Instructions to follow:
Look through the listing for the word "computer". Copy each line that has it.

Data shown:
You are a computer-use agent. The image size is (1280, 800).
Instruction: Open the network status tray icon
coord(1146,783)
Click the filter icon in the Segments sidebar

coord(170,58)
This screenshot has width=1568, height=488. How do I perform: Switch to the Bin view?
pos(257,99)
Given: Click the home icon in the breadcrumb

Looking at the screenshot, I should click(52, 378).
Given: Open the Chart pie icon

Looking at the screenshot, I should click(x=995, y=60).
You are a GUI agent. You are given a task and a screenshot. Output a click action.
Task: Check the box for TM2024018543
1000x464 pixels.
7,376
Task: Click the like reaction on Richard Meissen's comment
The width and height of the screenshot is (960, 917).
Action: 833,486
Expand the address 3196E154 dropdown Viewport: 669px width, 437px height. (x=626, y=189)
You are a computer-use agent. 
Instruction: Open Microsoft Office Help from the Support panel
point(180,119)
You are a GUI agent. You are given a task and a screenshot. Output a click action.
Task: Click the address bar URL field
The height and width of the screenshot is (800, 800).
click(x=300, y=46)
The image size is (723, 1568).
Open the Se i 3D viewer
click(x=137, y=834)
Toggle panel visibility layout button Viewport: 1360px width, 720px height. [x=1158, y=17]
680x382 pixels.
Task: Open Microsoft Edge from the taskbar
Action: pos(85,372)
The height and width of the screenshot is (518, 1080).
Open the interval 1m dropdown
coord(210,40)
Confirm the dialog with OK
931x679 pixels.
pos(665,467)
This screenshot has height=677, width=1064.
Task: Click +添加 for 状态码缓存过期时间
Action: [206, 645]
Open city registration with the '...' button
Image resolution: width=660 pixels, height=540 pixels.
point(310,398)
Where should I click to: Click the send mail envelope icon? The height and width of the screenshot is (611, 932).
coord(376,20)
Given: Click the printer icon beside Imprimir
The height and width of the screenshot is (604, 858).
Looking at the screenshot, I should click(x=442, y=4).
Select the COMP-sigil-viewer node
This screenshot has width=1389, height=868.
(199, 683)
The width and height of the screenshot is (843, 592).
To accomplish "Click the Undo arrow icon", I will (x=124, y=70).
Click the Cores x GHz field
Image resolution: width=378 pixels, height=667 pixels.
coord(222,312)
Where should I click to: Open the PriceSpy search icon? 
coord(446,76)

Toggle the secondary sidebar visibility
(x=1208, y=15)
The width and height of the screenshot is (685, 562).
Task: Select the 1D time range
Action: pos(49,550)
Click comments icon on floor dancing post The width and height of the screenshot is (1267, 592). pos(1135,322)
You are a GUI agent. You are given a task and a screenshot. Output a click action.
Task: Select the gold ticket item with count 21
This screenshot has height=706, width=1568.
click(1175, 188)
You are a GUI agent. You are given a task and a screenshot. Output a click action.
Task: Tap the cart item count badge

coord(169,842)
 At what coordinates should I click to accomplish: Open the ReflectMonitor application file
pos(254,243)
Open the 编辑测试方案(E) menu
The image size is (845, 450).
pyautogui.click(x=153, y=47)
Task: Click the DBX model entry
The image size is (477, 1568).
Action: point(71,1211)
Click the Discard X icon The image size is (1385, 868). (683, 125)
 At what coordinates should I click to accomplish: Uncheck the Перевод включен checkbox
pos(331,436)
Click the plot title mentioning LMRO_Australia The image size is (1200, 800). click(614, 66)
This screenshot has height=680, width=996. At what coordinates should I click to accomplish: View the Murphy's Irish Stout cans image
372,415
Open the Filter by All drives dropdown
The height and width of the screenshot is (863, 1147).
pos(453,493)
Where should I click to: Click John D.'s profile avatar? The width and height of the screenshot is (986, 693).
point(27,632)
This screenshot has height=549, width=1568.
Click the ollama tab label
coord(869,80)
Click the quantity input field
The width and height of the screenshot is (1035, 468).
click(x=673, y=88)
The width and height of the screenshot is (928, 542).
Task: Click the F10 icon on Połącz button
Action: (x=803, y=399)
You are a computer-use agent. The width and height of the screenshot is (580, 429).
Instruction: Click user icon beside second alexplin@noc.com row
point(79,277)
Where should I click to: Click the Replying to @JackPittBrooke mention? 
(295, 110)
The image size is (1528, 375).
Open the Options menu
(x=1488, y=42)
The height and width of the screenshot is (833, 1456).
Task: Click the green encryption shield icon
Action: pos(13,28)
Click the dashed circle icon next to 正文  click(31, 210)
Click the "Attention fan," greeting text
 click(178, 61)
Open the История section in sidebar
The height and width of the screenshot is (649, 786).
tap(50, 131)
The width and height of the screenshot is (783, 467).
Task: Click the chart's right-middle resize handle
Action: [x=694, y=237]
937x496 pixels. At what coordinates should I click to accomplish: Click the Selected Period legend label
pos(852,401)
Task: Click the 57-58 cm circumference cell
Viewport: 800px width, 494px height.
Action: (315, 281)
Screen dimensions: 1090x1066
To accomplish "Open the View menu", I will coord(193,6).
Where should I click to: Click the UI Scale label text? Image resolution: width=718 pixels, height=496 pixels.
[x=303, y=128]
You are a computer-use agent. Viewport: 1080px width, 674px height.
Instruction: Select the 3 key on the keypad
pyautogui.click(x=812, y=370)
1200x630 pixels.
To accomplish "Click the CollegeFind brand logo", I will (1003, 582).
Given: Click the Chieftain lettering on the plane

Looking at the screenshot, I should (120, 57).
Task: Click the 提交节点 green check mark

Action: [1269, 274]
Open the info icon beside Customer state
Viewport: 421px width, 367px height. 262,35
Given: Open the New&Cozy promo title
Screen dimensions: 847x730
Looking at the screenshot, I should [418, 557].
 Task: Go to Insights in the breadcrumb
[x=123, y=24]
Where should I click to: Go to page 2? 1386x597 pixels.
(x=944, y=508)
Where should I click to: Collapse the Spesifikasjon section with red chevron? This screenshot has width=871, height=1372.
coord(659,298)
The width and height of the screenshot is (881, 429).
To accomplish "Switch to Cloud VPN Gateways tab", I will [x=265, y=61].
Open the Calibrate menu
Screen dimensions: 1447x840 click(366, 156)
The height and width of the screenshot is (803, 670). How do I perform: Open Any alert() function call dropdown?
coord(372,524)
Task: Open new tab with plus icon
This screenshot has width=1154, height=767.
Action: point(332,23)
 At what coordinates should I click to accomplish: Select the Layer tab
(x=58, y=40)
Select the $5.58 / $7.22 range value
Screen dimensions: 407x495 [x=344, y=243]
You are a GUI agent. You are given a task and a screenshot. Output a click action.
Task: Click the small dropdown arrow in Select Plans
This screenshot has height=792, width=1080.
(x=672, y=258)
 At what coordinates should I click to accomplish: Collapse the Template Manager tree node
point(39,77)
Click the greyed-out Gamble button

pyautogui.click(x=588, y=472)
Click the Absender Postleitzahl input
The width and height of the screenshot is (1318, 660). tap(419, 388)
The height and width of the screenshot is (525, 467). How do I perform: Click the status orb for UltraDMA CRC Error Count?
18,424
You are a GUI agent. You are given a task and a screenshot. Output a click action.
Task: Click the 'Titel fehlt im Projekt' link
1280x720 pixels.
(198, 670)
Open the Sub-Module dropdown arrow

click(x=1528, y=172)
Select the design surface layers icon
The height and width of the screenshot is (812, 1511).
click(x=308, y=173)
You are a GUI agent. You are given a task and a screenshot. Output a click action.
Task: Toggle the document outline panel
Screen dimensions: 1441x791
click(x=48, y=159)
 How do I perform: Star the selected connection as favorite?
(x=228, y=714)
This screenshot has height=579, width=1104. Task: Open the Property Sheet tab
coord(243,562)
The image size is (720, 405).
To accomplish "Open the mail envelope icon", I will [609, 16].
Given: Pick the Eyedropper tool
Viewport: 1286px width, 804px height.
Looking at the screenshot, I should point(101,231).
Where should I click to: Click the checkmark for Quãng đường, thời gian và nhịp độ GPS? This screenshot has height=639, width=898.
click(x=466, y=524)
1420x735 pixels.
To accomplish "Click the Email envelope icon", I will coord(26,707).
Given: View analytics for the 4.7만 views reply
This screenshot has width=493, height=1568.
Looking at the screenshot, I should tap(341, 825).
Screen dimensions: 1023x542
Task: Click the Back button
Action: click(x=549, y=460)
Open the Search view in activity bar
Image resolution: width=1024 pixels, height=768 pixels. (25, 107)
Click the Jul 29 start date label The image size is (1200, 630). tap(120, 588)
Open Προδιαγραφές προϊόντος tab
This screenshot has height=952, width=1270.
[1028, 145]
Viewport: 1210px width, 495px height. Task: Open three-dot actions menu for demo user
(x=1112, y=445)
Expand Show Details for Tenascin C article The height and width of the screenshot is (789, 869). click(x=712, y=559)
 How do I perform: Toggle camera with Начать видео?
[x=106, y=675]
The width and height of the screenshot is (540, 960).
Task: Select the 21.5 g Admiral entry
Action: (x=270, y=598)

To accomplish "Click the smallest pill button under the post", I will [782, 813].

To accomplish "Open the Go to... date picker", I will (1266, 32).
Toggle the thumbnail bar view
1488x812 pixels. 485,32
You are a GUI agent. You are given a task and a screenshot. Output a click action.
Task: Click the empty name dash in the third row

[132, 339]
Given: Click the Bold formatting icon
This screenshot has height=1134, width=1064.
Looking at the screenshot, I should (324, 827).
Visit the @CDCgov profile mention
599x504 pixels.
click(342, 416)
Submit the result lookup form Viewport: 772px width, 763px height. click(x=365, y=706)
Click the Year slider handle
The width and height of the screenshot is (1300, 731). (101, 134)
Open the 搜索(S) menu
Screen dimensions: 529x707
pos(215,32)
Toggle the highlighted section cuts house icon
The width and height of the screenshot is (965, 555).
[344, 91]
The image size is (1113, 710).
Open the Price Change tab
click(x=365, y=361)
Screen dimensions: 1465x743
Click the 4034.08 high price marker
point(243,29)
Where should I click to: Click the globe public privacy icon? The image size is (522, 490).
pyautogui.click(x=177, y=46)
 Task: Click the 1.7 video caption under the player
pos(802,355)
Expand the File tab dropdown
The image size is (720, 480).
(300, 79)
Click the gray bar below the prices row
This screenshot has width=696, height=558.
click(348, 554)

Answer to this problem:
You are a computer-use agent. The image size is (1280, 800).
You are a computer-use agent. 
You are a computer-use agent. The width and height of the screenshot is (580, 429).
You are a computer-use agent. Viewport: 1080px width, 674px height.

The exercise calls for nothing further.